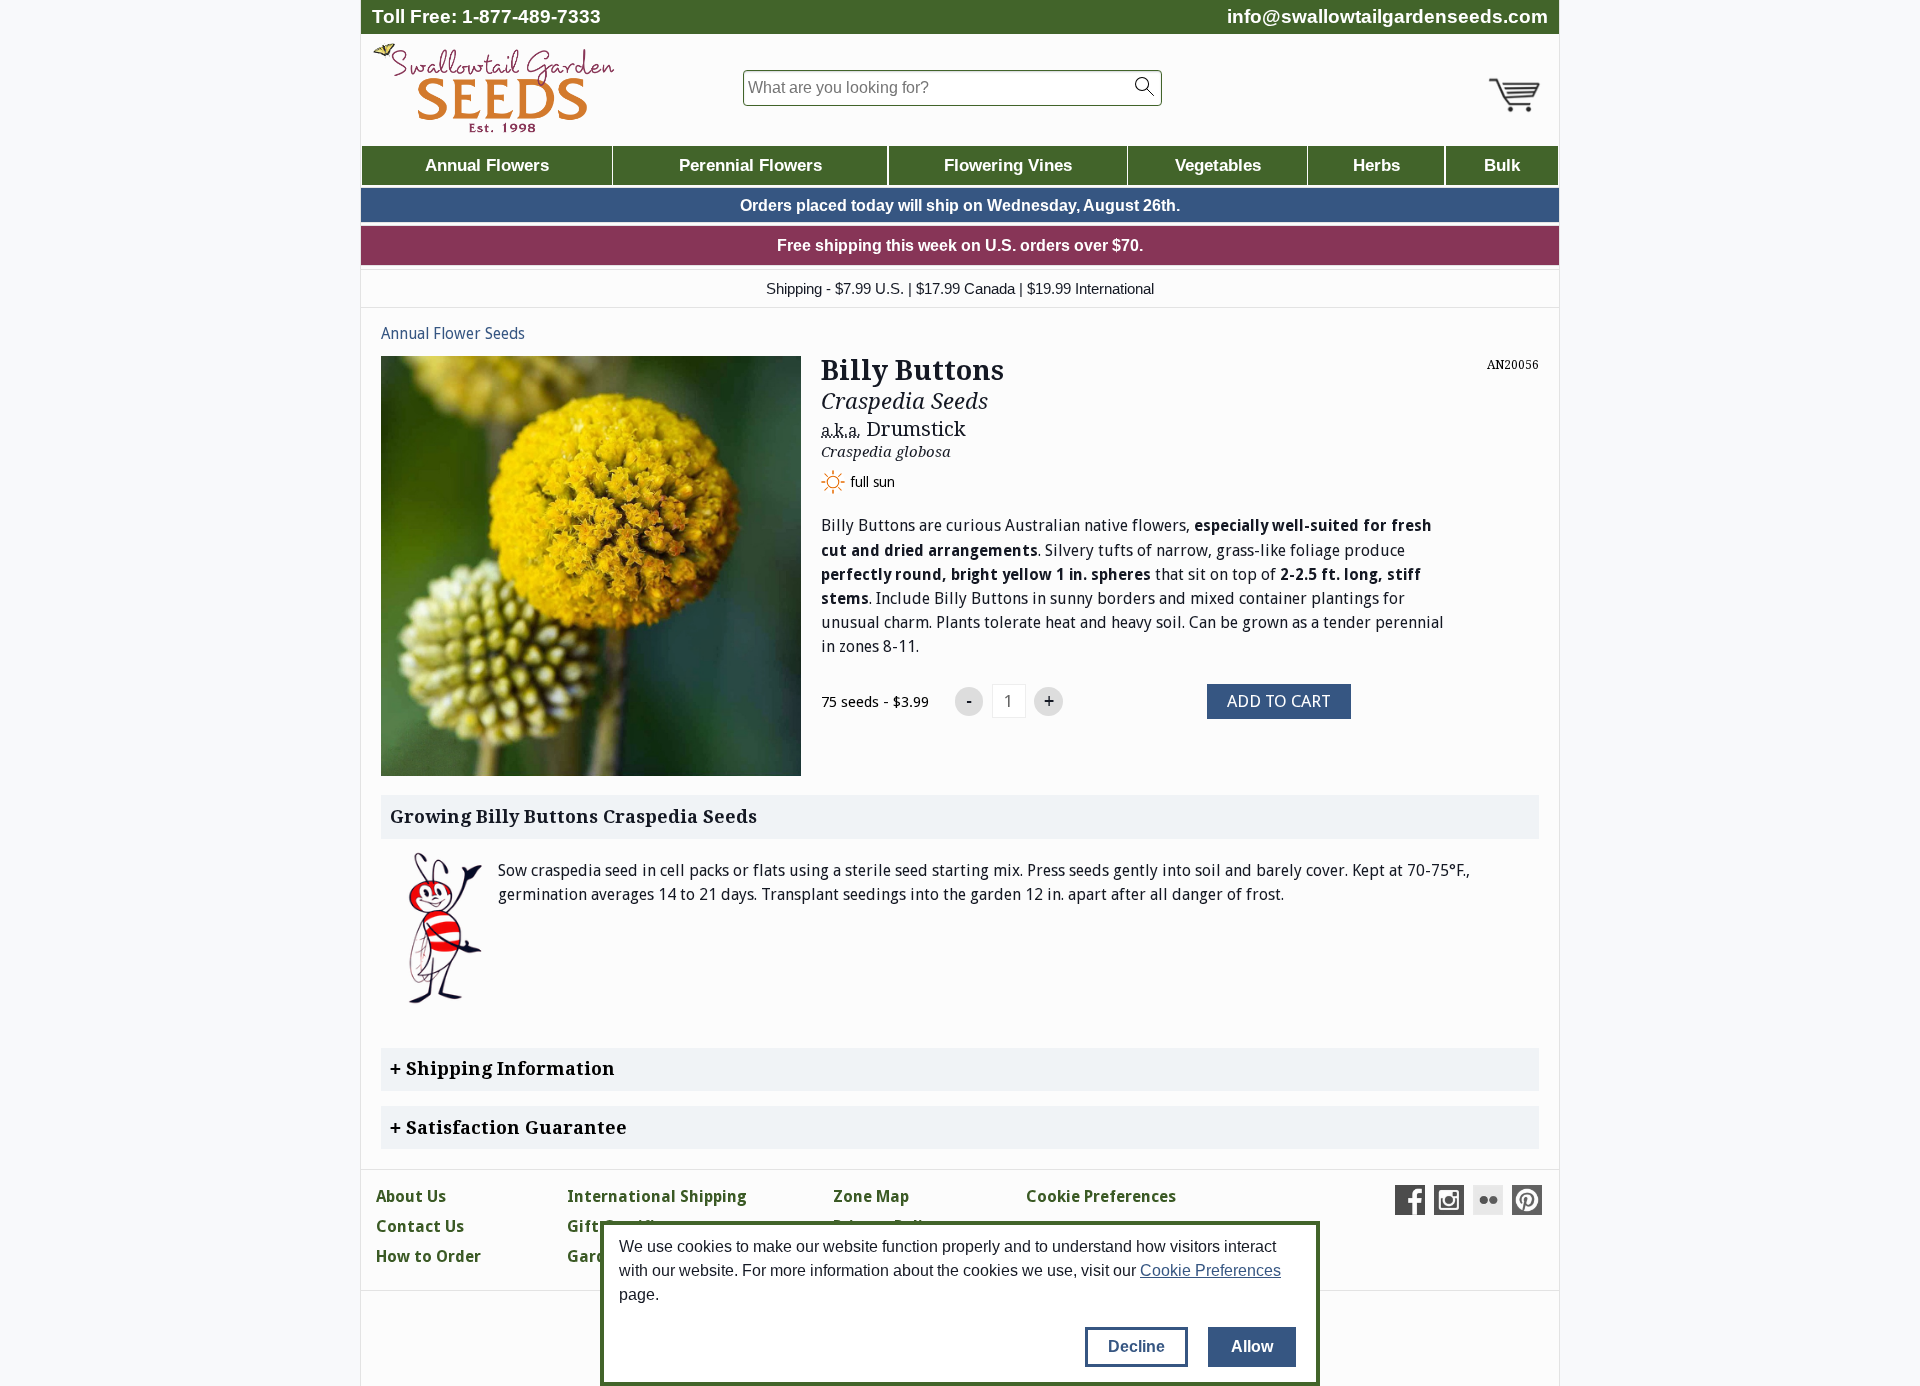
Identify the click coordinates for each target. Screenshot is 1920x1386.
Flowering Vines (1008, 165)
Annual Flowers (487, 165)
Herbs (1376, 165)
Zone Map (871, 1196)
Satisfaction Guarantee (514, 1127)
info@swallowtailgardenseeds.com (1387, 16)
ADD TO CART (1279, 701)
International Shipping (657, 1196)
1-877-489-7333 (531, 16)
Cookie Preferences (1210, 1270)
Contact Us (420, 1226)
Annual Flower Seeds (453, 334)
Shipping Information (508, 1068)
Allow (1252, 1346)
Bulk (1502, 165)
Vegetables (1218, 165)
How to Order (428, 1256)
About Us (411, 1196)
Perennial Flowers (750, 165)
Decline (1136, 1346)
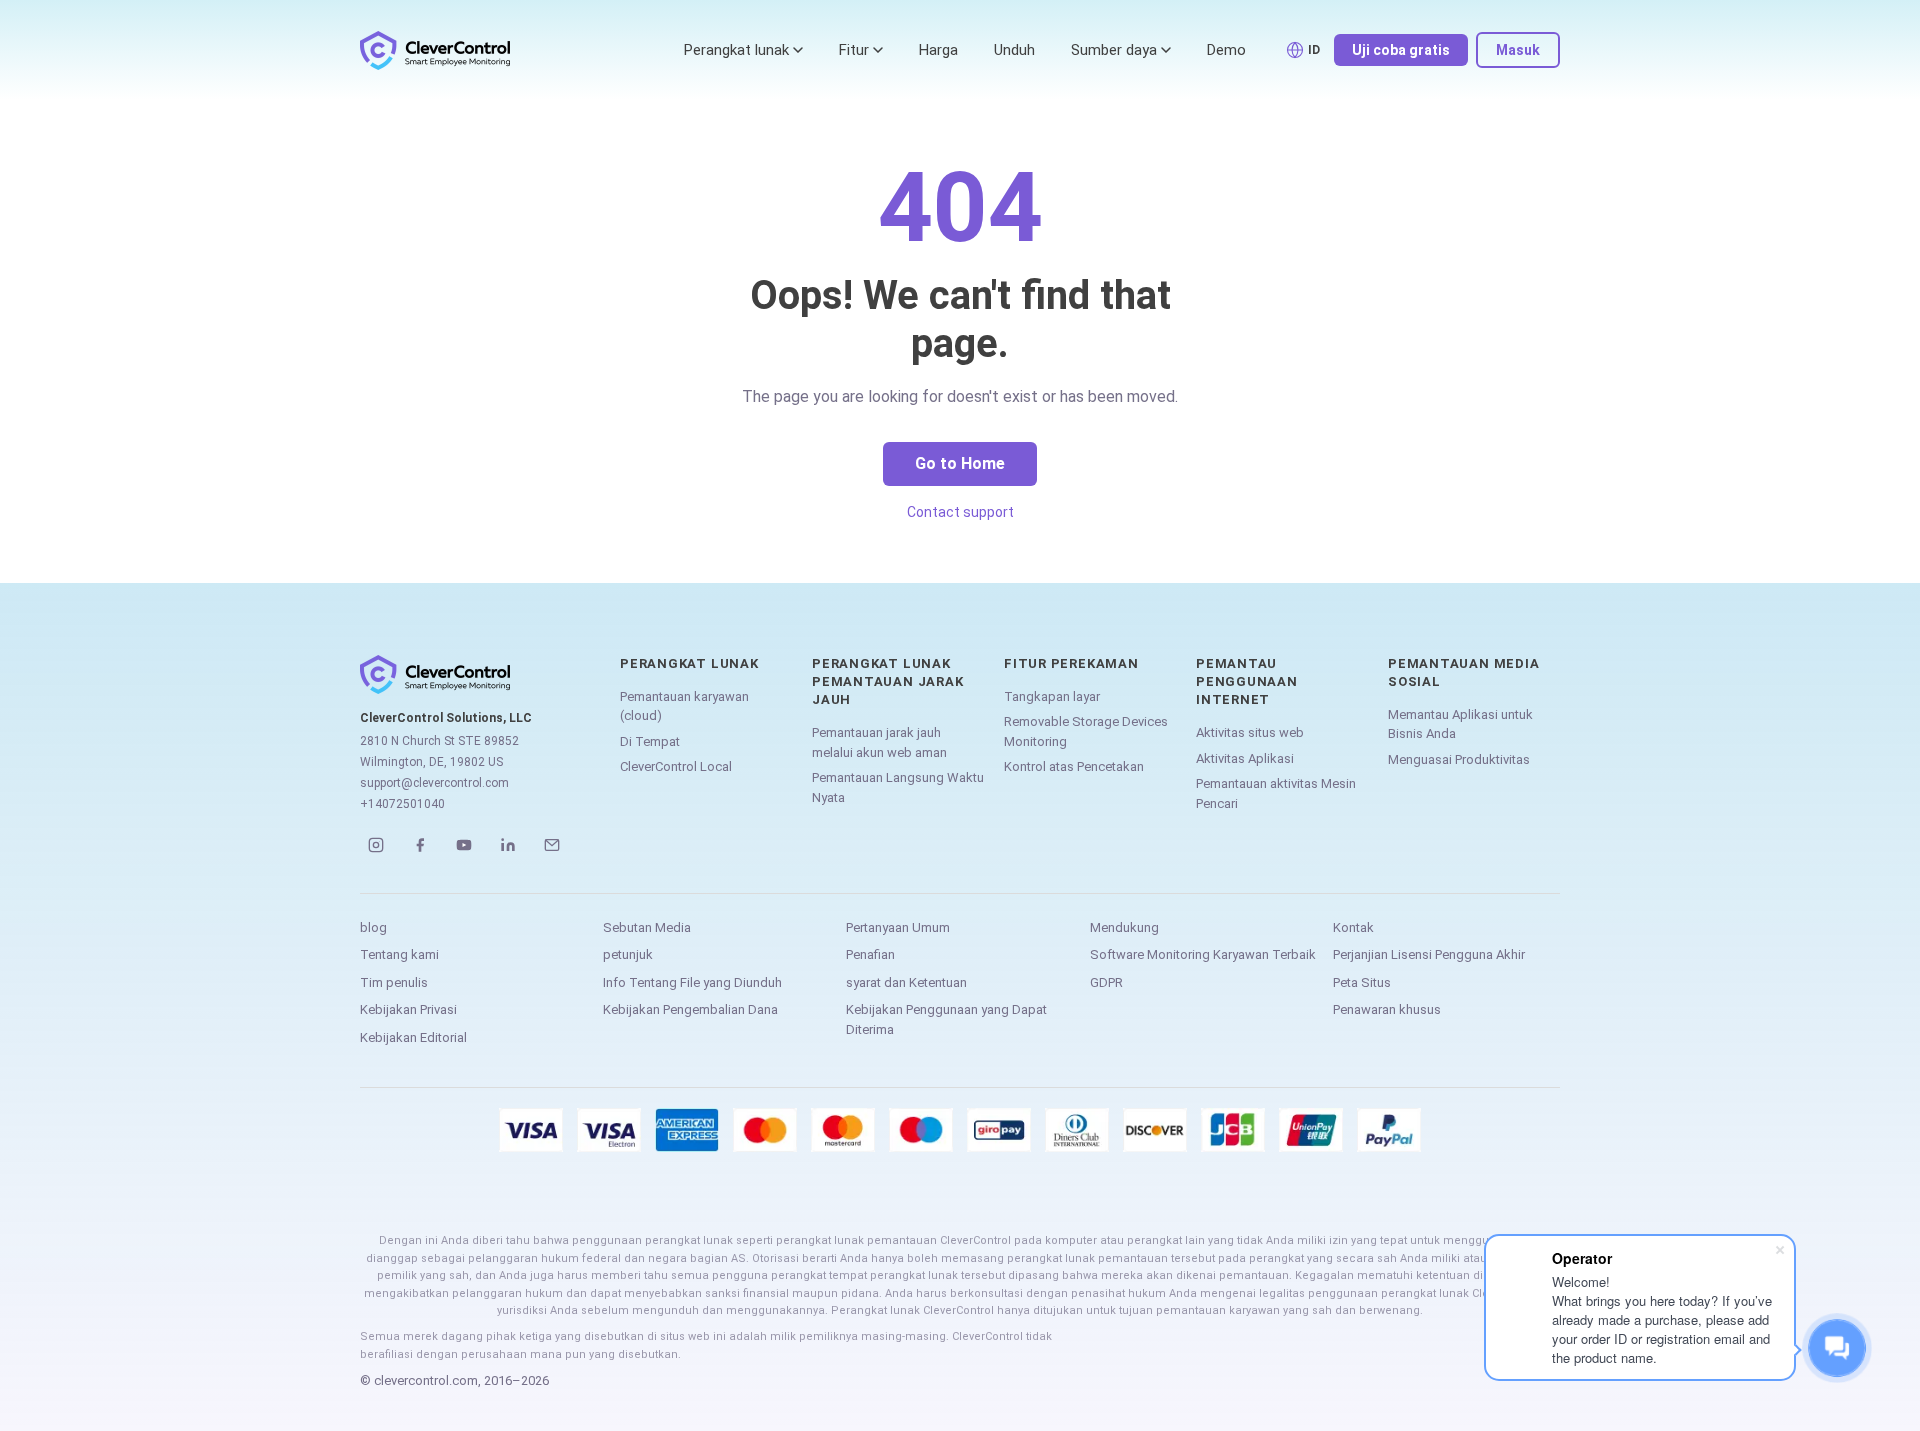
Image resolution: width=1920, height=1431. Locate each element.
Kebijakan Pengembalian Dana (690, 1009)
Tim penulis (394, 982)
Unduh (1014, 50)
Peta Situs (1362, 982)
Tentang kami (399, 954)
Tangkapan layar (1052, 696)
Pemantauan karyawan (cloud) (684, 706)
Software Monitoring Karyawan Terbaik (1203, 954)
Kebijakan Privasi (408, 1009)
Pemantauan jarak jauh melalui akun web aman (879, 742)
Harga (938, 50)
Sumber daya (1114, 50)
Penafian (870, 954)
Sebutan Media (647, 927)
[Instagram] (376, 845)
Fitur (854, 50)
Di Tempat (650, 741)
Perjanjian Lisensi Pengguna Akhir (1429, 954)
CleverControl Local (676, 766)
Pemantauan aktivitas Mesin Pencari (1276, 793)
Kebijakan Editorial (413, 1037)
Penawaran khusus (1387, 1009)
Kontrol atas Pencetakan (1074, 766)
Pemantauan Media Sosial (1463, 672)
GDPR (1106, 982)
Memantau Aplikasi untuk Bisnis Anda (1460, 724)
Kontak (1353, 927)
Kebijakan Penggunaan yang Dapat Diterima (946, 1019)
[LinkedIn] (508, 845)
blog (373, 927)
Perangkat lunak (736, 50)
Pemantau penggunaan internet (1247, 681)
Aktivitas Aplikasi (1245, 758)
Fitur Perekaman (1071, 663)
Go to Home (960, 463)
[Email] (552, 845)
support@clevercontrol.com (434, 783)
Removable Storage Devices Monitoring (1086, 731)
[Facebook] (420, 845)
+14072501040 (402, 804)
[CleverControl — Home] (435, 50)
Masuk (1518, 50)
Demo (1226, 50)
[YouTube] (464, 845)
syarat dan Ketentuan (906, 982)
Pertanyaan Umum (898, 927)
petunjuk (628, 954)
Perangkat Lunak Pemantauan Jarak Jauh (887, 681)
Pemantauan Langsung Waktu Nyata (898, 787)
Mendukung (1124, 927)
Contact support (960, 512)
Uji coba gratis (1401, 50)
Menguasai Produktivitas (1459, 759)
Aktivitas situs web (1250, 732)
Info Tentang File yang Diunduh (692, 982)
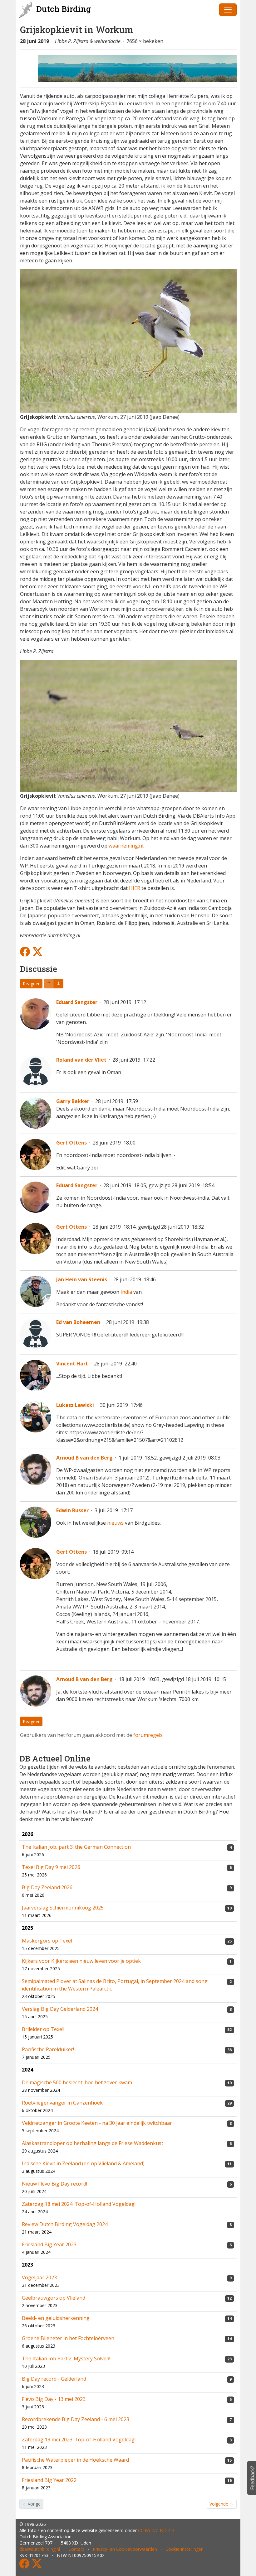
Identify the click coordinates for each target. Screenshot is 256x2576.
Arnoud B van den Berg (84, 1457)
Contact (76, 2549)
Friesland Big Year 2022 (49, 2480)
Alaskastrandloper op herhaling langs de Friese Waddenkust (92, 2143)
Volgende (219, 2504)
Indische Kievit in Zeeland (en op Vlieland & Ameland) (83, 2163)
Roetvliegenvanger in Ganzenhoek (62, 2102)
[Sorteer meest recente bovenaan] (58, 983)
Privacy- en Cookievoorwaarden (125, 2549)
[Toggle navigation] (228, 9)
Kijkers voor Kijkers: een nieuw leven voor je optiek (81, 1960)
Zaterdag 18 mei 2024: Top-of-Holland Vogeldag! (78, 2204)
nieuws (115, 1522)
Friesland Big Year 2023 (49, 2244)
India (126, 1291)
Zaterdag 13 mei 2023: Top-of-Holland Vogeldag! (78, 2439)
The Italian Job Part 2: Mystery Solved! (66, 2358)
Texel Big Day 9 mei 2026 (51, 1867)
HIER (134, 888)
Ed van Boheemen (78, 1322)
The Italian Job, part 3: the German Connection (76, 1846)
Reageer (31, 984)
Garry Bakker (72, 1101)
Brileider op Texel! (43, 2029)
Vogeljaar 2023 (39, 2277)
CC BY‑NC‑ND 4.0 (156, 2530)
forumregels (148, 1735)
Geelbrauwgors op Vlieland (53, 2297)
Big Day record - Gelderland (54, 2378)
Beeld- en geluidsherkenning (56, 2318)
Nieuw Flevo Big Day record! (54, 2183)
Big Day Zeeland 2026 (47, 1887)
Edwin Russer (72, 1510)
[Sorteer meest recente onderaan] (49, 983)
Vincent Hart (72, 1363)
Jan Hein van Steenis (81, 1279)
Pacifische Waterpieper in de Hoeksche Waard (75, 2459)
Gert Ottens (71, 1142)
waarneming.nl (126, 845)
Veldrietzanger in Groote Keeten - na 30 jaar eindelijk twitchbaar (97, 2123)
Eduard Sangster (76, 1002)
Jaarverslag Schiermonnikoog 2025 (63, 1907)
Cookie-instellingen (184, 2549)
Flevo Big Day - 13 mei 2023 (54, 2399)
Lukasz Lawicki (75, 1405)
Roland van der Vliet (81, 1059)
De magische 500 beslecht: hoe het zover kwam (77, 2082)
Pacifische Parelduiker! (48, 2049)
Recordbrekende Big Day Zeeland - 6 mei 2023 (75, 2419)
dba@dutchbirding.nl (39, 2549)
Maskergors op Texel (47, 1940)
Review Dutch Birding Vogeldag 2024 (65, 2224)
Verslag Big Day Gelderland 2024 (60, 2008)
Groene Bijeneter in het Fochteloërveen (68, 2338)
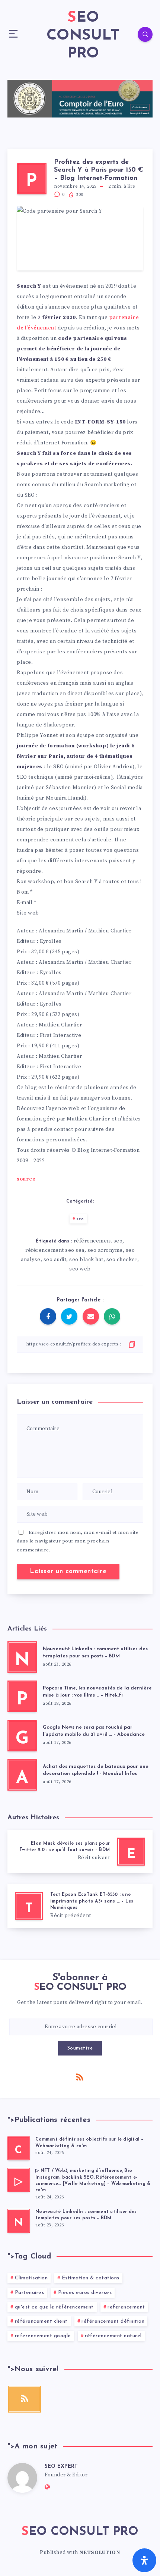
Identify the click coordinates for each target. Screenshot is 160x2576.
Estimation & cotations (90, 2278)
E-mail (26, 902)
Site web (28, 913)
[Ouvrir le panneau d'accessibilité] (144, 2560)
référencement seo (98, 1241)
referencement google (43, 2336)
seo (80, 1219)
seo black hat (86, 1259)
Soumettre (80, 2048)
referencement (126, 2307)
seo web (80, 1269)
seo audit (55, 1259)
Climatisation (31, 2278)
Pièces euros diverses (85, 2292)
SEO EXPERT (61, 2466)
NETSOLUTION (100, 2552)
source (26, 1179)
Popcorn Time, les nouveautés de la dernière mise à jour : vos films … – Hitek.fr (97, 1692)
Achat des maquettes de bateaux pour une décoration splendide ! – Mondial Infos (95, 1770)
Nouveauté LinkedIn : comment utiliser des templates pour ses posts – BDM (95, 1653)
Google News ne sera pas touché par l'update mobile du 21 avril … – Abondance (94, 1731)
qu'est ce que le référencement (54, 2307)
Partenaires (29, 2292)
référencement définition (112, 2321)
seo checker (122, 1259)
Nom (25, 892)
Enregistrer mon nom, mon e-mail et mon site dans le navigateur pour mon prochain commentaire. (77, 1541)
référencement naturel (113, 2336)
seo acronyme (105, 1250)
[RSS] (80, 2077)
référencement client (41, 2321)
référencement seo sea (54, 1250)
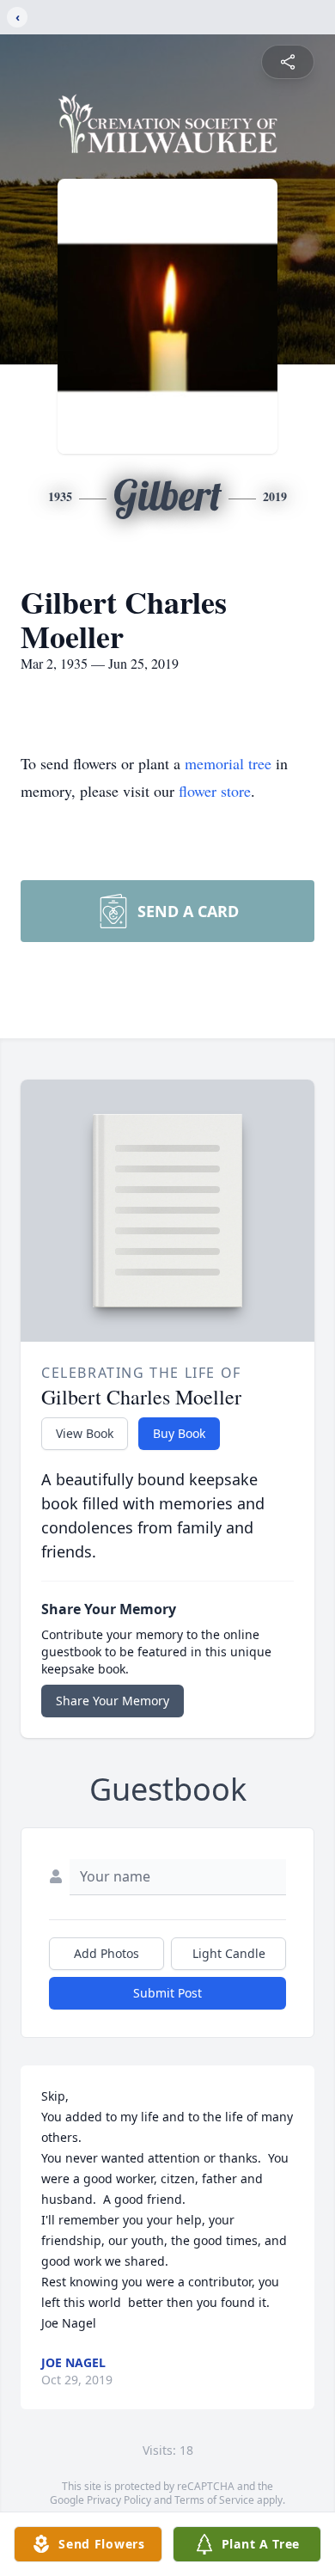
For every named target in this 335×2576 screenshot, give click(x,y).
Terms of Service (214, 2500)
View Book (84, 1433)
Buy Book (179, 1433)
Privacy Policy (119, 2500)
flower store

----

§ **Your assignment**
Copy out, word for word, the part of the entries above that begins at the line with "Achat des maquettes" and ends at the line with "référencement seo sea (54, 1250)", including both.

§ **Solution to the problem**
Achat des maquettes de bateaux pour une décoration splendide ! – Mondial Infos (95, 1770)
Nouveauté LinkedIn : comment utiliser des templates pour ses posts – BDM (95, 1653)
Google News ne sera pas touché par l'update mobile du 21 avril … – Abondance (94, 1731)
qu'est ce que le référencement (54, 2307)
Partenaires (29, 2292)
référencement définition (112, 2321)
seo checker (122, 1259)
Nom (25, 892)
Enregistrer mon nom, mon e-mail et mon site dans le navigateur pour mon prochain commentaire. (77, 1541)
référencement naturel (113, 2336)
seo acronyme (105, 1250)
[RSS] (80, 2077)
référencement client (41, 2321)
référencement seo sea (54, 1250)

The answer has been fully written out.